Your AI spend becomes predictable — and your response time gets faster.
The missing piece: evaluation gates for routing
Routing is only safe if you can test it.
Create a tiny eval set (20–50 real examples) and track:
task success, policy violations, hallucinations, and time-to-complete.
Minimum viable “routing eval”
- 10 T0 cases: extraction + rewrite (should be fast and accurate).
- 10 T1 cases: ambiguous inputs (should escalate and produce options).
- 10 T2 cases: sensitive scenarios (should refuse/route to approval every time).
A rollout checklist (1–2 weeks)
- Day 1: choose one workflow with real volume (support triage, lead follow-up, invoice matching).
- Days 2–3: define the three tiers + the routing signals (confidence, lane, tool risk).
- Days 4–5: implement draft-first tools + approval gate for T2.
- Week 2: add eval gates + dashboards (cost, latency, escalation rate, policy catches).

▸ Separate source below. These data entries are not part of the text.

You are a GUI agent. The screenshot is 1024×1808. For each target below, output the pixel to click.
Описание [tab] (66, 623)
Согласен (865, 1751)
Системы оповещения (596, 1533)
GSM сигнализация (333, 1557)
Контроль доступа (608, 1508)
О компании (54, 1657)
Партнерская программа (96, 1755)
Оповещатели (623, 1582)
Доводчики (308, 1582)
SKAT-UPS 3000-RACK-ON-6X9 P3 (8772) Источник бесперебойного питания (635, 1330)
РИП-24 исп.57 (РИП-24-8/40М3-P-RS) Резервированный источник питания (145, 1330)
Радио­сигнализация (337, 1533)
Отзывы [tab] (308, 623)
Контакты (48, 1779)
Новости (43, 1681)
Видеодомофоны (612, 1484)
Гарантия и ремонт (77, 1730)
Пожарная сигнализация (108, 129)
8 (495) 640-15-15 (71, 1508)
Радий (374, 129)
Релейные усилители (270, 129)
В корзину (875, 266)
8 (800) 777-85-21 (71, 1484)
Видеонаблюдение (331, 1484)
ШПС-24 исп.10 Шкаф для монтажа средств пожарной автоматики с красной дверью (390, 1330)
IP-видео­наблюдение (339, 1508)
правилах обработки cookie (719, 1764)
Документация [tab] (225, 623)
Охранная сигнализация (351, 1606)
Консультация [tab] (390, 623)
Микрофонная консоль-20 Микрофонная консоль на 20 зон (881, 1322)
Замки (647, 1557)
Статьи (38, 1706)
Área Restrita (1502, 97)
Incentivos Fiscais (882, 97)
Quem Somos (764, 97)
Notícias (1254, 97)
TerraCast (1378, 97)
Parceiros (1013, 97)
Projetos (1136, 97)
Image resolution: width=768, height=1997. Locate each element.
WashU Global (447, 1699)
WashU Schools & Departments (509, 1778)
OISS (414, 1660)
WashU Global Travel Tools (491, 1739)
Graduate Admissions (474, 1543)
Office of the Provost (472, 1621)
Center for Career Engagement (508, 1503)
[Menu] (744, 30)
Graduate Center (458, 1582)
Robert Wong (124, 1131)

Sources used for freshness via RSS:
OpenAI News RSS (e.g. “Introducing GPT-5.4 mini and nano”)
and Google Research RSS (e.g. “Introducing Groundsource…”).
Where Workflow ADL fits
Workflow ADL is built around the idea that AI is a workflow system:
queues, tools, approvals, and auditability.
Tiered routing is how you make that system economical.
If you want to adopt this pattern quickly, start with one workflow and measure escalation rate.
Your first goal is not “perfect AI” — it’s a predictable, safe default.